«Carlos» wurde am Donnerstag vom Gefängnis Limmattal in das Massnahmenzentrum Uitikon überwiesen. Dagegen will er mit einem Hungerstreik protestieren. In Uitikon sitzt auch Raphael G., ein alter Bekannter von «Carlos». Raphael hat viel Verständnis für den prominenten Mithäftling.

«Seiner Familie geht es nicht gut, ihm geht es nicht gut», weiss G. und begründet dies damit, dass sich «Carlos» an die Situation in Basel gewöhnt hatte. «Jetzt wird er wieder herausgerissen. Für einen jungen Menschen ist das psychisch schon sehr belastend.»

In Basel, wo er seine Strafe wegen einer Messerattacke absass, genoss Carlos eine teure Sonderbetreuung mit Thai-Box-Unterricht und einer grosszügigen eigenen Wohnung. Die Kosten beliefen sich monatlich auf bis zu 29000 Franken. Die Enthüllung sorgte schweizweit für Empörung.
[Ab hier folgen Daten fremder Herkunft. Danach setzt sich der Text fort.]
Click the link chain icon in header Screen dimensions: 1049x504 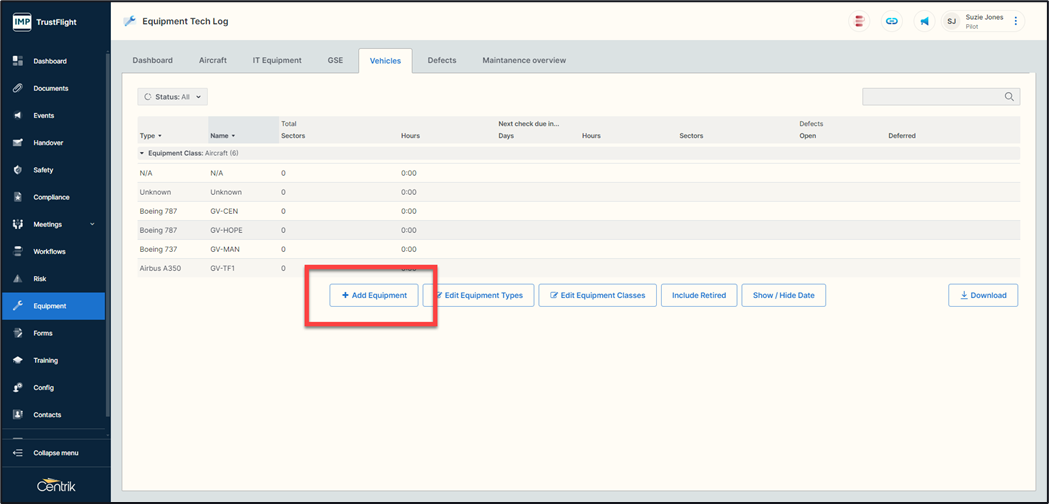[891, 21]
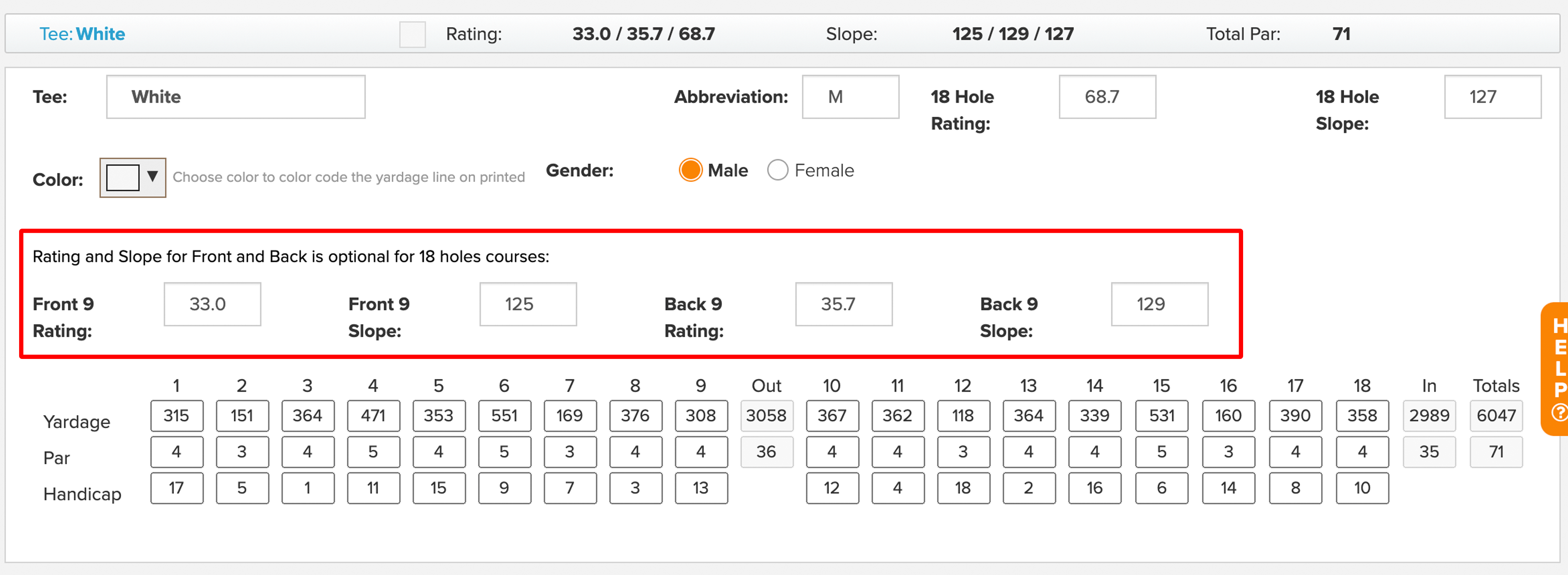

Der Hungerstreik sei «Carlos'» einzige legales Mittel, sagt sein Kumpel Raphael. «Früher hätte er einfach zugeschlagen. Das zeigt doch, welche Fortschritte er gemacht hat.

«Ein Justizopfer»

Nach Ansicht seines Vaters ist «Carlos» ein Justizopfe. Er habe sich während des Sondersettings enorm stabilisiert. «Er ist viel kontrollierter und ruhiger», sagte der Vater in einem Interview mit dem «Tages-Anzeiger».

Das Massnahmenzentrum Uitikon wollte sich nicht zum angekündigten Hungerstreik äussern.